[Dataset entries]
·····
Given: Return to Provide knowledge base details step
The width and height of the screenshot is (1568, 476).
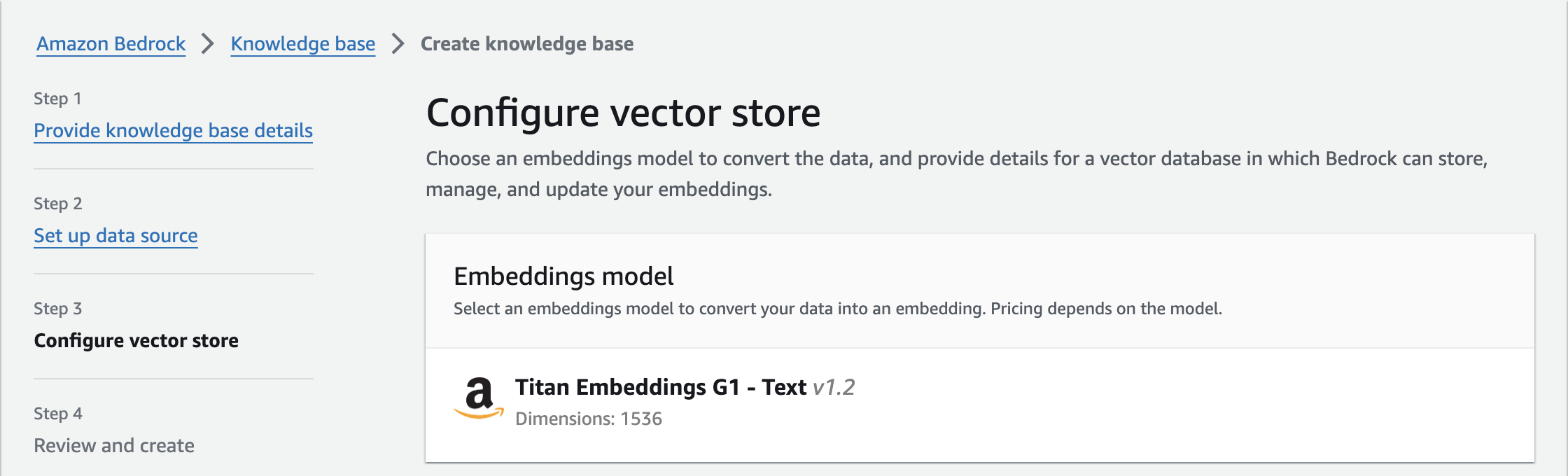Looking at the screenshot, I should (173, 131).
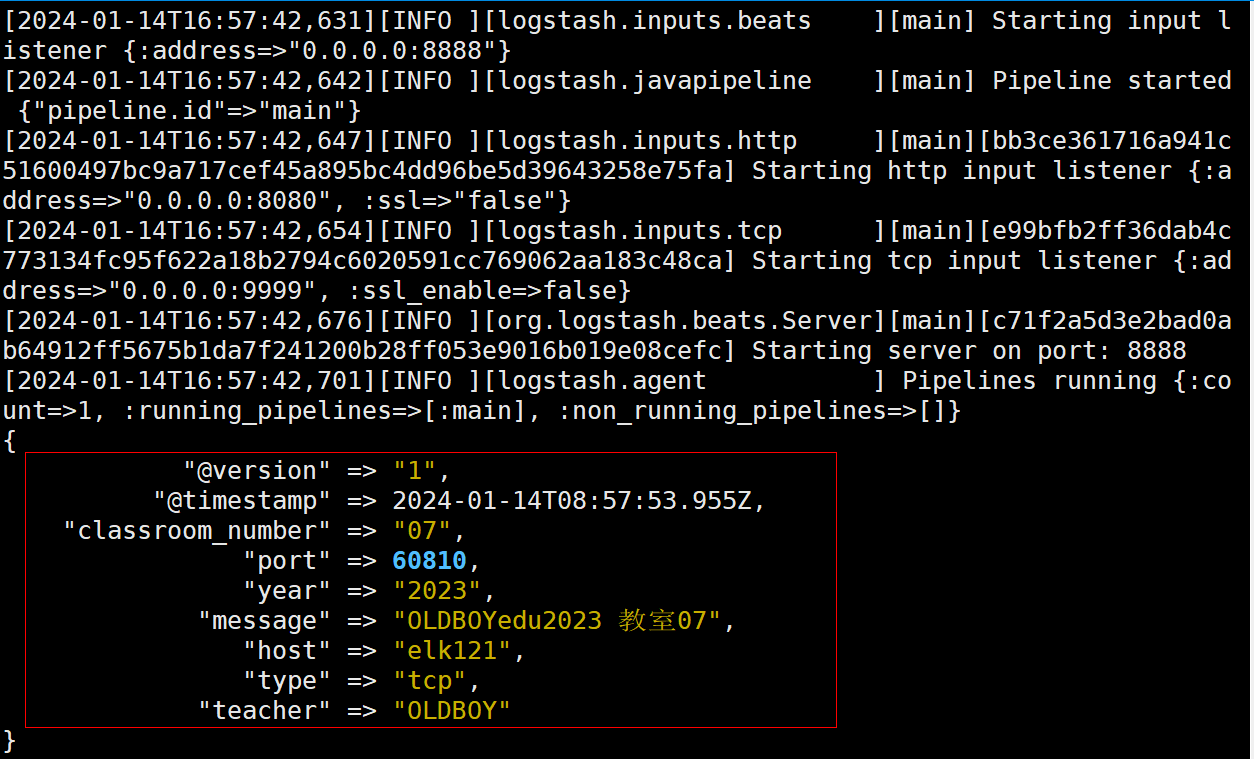Click the "teacher" field key
The width and height of the screenshot is (1254, 759).
(x=264, y=711)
·····
• _Exercise brief_: Every line above should be output exactly, except for the pictures.

• _Problem solution_:
Given: Return to Provide knowledge base details step
The width and height of the screenshot is (1568, 476).
Looking at the screenshot, I should (173, 131).
Click the "teacher" field key
The width and height of the screenshot is (1254, 759).
(x=264, y=711)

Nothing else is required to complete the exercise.